Goal>
Reproduce the rows below, substituting "interface agent" for every occurrence of "GUI agent" and changing nothing else.

The input>
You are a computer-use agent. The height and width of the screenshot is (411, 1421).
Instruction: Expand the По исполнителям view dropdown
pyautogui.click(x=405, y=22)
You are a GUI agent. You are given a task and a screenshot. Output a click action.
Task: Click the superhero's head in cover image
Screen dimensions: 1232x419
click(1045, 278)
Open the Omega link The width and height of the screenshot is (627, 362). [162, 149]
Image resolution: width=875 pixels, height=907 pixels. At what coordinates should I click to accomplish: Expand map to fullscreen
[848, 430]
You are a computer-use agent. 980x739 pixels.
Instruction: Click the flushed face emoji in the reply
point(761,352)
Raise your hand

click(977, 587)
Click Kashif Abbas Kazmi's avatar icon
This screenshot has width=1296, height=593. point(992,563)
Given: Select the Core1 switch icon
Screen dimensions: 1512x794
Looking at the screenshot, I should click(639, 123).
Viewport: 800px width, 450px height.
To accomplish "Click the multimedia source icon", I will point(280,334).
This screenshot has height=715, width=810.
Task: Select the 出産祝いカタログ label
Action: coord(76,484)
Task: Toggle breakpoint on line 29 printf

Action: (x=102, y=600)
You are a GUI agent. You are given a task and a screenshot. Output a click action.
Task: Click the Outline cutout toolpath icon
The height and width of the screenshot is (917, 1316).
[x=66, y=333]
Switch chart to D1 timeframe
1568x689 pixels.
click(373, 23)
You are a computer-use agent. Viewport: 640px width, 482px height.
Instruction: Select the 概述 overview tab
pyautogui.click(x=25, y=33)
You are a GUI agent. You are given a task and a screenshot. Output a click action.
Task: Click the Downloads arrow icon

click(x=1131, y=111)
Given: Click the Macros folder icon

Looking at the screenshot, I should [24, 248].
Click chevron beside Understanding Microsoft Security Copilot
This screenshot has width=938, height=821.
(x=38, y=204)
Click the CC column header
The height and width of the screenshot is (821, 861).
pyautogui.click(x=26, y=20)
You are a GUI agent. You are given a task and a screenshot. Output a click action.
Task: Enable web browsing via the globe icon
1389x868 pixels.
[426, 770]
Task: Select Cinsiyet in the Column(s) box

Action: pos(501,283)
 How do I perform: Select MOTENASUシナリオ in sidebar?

The result>
You are a computer-use agent. The height and width of the screenshot is (411, 1421).
Instruction: Expand the По исполнителям view dropdown
pyautogui.click(x=405, y=22)
You are a interface agent. You are given a task and a screenshot. Output a click action.
Task: Click the superhero's head in cover image
Screen dimensions: 1232x419
click(1045, 278)
Open the Omega link The width and height of the screenshot is (627, 362). [162, 149]
Image resolution: width=875 pixels, height=907 pixels. At what coordinates should I click to accomplish: Expand map to fullscreen
[848, 430]
You are a computer-use agent. 980x739 pixels.
Instruction: Click the flushed face emoji in the reply
point(761,352)
Raise your hand

click(977, 587)
Click Kashif Abbas Kazmi's avatar icon
This screenshot has width=1296, height=593. point(992,563)
Given: Select the Core1 switch icon
Screen dimensions: 1512x794
Looking at the screenshot, I should click(639, 123).
Viewport: 800px width, 450px height.
To accomplish "Click the multimedia source icon", I will point(280,334).
This screenshot has height=715, width=810.
Task: Select the 出産祝いカタログ label
Action: coord(76,484)
Task: Toggle breakpoint on line 29 printf

Action: (x=102, y=600)
You are a interface agent. You are given a task and a screenshot. Output a click action.
Task: Click the Outline cutout toolpath icon
The height and width of the screenshot is (917, 1316).
[x=66, y=333]
Switch chart to D1 timeframe
1568x689 pixels.
click(373, 23)
You are a computer-use agent. Viewport: 640px width, 482px height.
Instruction: Select the 概述 overview tab
pyautogui.click(x=25, y=33)
You are a interface agent. You are given a task and a screenshot. Output a click action.
Task: Click the Downloads arrow icon

click(x=1131, y=111)
Given: Click the Macros folder icon

Looking at the screenshot, I should [24, 248].
Click chevron beside Understanding Microsoft Security Copilot
This screenshot has width=938, height=821.
(x=38, y=204)
Click the CC column header
The height and width of the screenshot is (821, 861).
pyautogui.click(x=26, y=20)
You are a interface agent. You are given a task and a screenshot. Output a click action.
Task: Enable web browsing via the globe icon
1389x868 pixels.
[426, 770]
Task: Select Cinsiyet in the Column(s) box

Action: pos(501,283)
 How do I perform: Select MOTENASUシナリオ in sidebar?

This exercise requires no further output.